AWID: How have women been participating in the relief and reconstruction process at all levels? What has MADRE’s – and the wider women’s movements’ – role been in ensuring that the humanitarian and reconstruction work is gender responsive?
YS: In March 2010, governments gathered at UN headquarters in New York for a major conference on reconstruction in Haiti. The voices of women’s organizations were largely ignored as donor nations set out the international agenda for reconstruction. This has been typical of the approach to relief and reconstruction.
A key missing component of the response has been the space for women at the community level to voice their demands to policy-makers. MADRE has joined the movement of women’s organizations working to amplify the calls of Haitian women. As the donor conference took place in March, MADRE sent a letter to donor nations. This action was taken in our capacity as part of a coalition of Haitian and international women’s organizations formed to demand a women’s human rights-based approach to reconstruction.
With our Haitian sister organization KOFAVIV, we also submitted expert testimony to the UN Human Rights Council, shedding light on the appalling conditions in the camps, the levels of sexual violence Haitian women have faced, and the lack of an adequate response.
MADRE is working to ensure that the people who make policy are in a position to hear from the women who are providing otherwise inaccessible relief services in the camps.
AWID: Natural disasters are devastating for everyone in the vicinity of their occurrence, but it is clear that women are differently -and usually more severely – affected by them on the whole. How can the gender-disproportionate preventable impact of disasters be lessened in future?
YS: Haitian women’s organizations are uniquely positioned to recognize and respond to gender-based threats, which may go unnoticed if a so-called “gender-neutral” approach is adopted for humanitarian aid and reconstruction.
Because of their role as caretakers, and the discrimination they face, women have a disproportionate need for assistance. Yet, they are often overlooked in large-scale aid operations. In the chaos that follows disasters, aid too often reaches those who yell the loudest or push their way to the front of the line. When aid is distributed through the “head of household” approach, women-headed families may not even be recognized, and women within male-headed families may be marginalized when aid is controlled by male relatives.

**TASK OBJECTIVE:**
Copy out the interview above on women's role in Haiti's relief and reconstruction, word for word and in full.

**PROVIDED MATERIAL:**
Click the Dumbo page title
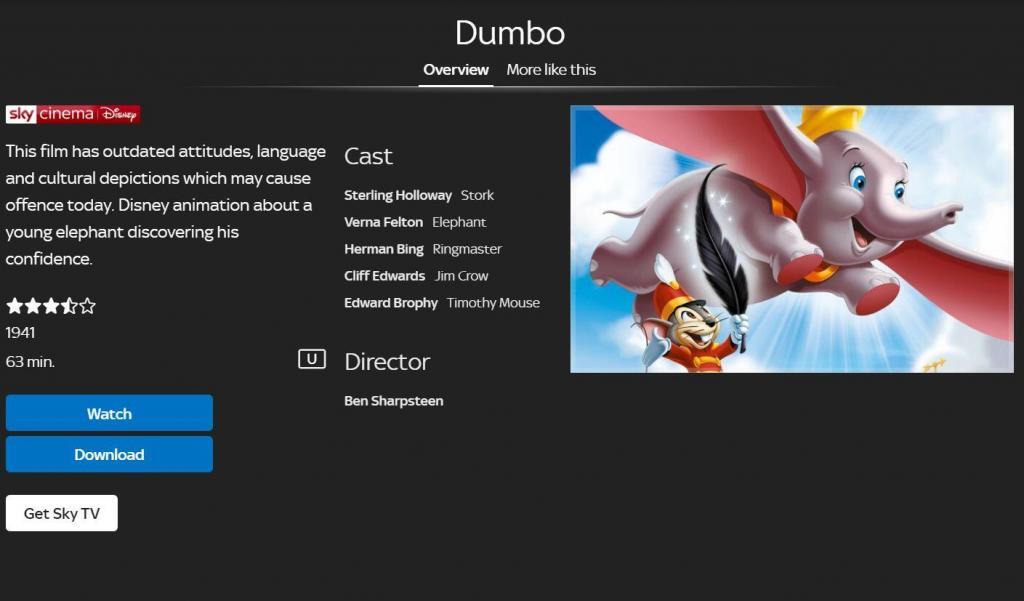This screenshot has height=601, width=1024. (x=511, y=33)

**PROBLEM SOLUTION:**
AWID: How have women been participating in the relief and reconstruction process at all levels? What has MADRE’s – and the wider women’s movements’ – role been in ensuring that the humanitarian and reconstruction work is gender responsive?
YS: In March 2010, governments gathered at UN headquarters in New York for a major conference on reconstruction in Haiti. The voices of women’s organizations were largely ignored as donor nations set out the international agenda for reconstruction. This has been typical of the approach to relief and reconstruction.
A key missing component of the response has been the space for women at the community level to voice their demands to policy-makers. MADRE has joined the movement of women’s organizations working to amplify the calls of Haitian women. As the donor conference took place in March, MADRE sent a letter to donor nations. This action was taken in our capacity as part of a coalition of Haitian and international women’s organizations formed to demand a women’s human rights-based approach to reconstruction.
With our Haitian sister organization KOFAVIV, we also submitted expert testimony to the UN Human Rights Council, shedding light on the appalling conditions in the camps, the levels of sexual violence Haitian women have faced, and the lack of an adequate response.
MADRE is working to ensure that the people who make policy are in a position to hear from the women who are providing otherwise inaccessible relief services in the camps.
AWID: Natural disasters are devastating for everyone in the vicinity of their occurrence, but it is clear that women are differently -and usually more severely – affected by them on the whole. How can the gender-disproportionate preventable impact of disasters be lessened in future?
YS: Haitian women’s organizations are uniquely positioned to recognize and respond to gender-based threats, which may go unnoticed if a so-called “gender-neutral” approach is adopted for humanitarian aid and reconstruction.
Because of their role as caretakers, and the discrimination they face, women have a disproportionate need for assistance. Yet, they are often overlooked in large-scale aid operations. In the chaos that follows disasters, aid too often reaches those who yell the loudest or push their way to the front of the line. When aid is distributed through the “head of household” approach, women-headed families may not even be recognized, and women within male-headed families may be marginalized when aid is controlled by male relatives.